Using the records below, find every line that includes "name" and copy it.

DATA SHOWN:
>>>>
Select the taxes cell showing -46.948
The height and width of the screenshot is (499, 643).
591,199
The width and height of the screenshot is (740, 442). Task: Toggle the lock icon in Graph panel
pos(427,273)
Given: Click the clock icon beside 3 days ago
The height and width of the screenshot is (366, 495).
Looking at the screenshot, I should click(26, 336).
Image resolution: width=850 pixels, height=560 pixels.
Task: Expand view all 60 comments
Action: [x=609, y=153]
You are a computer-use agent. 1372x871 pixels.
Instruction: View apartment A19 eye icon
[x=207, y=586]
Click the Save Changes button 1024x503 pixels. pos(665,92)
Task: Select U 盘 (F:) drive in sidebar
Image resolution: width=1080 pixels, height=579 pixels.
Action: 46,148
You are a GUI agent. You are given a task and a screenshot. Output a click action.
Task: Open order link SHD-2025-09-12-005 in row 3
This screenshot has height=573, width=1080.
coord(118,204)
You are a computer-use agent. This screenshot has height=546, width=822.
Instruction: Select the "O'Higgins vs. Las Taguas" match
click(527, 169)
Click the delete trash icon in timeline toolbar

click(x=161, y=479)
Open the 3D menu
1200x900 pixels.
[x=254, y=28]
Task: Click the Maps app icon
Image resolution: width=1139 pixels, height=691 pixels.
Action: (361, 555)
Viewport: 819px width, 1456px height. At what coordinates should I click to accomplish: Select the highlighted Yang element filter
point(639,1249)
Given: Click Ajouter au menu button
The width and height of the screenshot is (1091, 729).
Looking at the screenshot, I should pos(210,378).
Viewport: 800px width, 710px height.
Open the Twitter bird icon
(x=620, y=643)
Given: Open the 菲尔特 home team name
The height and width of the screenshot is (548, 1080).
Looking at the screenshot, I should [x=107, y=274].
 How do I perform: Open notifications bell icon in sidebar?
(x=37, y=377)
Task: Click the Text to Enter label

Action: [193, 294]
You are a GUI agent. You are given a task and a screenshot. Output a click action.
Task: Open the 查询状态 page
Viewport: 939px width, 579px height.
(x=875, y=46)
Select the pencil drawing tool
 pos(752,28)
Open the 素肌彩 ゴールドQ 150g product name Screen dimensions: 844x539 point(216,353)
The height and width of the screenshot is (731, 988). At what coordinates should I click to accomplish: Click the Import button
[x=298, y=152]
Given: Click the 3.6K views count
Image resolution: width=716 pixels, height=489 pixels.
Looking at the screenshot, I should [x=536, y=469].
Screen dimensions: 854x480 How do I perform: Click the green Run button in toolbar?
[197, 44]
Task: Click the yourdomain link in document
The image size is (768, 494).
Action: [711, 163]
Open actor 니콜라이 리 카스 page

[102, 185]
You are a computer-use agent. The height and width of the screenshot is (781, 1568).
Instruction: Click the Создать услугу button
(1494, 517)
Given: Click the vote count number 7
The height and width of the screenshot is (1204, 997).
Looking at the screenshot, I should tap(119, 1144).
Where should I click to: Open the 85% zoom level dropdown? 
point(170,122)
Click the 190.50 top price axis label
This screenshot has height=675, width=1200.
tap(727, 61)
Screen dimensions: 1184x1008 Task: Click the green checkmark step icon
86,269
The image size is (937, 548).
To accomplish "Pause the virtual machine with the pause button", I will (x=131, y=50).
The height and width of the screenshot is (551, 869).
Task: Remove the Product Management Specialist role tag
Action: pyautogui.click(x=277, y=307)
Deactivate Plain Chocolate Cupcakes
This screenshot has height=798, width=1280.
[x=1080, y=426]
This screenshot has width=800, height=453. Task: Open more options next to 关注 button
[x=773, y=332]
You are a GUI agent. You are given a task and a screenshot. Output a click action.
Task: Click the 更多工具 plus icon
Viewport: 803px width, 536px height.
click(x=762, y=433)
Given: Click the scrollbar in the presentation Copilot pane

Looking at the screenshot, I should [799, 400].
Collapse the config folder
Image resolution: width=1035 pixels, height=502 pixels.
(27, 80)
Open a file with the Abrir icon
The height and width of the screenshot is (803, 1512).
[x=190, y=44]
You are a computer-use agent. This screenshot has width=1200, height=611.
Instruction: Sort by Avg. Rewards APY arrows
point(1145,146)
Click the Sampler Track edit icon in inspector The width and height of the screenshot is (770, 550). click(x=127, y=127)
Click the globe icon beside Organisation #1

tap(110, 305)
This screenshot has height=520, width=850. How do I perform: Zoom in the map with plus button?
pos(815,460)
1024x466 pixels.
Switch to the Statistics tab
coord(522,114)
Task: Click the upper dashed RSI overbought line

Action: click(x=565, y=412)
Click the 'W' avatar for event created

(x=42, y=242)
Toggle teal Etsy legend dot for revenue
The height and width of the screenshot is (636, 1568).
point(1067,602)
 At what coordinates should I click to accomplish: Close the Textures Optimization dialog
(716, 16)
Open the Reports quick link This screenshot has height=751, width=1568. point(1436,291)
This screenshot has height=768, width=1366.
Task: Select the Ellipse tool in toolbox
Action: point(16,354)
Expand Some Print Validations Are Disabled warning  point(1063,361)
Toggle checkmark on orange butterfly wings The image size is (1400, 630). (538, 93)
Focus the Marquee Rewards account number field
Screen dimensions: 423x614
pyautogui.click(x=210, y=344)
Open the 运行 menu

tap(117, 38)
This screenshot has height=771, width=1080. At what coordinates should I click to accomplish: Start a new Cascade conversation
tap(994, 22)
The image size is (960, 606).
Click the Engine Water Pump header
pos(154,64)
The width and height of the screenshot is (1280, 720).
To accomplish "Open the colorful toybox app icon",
<<<<
RESPONSE BELOW:
Given: Open the 菲尔特 home team name
Open the 素肌彩 ゴールドQ 150g product name Screen dimensions: 844x539 point(216,353)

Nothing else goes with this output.